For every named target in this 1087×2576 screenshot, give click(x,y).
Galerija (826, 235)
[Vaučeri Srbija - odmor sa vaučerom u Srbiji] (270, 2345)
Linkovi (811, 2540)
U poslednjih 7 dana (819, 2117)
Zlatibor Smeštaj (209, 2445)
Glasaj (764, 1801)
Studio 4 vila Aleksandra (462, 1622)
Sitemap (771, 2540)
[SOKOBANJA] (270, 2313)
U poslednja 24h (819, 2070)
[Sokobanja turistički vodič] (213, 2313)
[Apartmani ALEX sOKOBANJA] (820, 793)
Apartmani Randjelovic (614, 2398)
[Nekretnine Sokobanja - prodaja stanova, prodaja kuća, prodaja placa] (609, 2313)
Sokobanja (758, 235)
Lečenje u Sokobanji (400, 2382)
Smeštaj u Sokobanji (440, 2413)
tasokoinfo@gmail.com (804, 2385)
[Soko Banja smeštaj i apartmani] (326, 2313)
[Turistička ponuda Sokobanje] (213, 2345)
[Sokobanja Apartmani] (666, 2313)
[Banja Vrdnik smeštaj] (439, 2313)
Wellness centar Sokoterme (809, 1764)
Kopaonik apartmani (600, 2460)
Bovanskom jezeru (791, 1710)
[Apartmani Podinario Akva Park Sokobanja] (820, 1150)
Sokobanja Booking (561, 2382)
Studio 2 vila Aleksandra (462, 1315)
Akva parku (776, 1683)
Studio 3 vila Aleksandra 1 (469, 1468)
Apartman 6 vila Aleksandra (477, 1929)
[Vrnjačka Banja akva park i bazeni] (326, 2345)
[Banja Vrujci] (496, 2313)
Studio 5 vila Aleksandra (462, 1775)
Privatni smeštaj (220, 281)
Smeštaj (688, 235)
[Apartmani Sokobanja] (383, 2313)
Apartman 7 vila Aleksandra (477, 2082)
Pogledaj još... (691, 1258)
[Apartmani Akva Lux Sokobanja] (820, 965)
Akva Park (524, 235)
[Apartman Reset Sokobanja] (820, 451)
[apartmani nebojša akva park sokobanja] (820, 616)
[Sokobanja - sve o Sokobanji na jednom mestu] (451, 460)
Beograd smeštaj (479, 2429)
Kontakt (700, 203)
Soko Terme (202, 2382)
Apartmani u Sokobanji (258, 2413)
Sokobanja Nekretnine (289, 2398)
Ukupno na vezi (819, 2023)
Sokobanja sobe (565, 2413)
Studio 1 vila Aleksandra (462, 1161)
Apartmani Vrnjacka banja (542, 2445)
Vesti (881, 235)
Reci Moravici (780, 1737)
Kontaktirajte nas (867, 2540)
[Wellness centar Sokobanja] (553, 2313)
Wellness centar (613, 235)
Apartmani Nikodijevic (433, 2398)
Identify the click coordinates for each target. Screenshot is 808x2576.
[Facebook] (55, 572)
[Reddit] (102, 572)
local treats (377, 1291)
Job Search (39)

» What you should do
Wherever the string "vila" appears in the listing above, show the whole line.

» Response box
Studio 4 vila Aleksandra (462, 1622)
Studio 2 vila Aleksandra (462, 1315)
Studio 3 vila Aleksandra 1 (469, 1468)
Apartman 6 vila Aleksandra (477, 1929)
Studio 5 vila Aleksandra (462, 1775)
Apartman 7 vila Aleksandra (477, 2082)
Studio 1 vila Aleksandra (462, 1161)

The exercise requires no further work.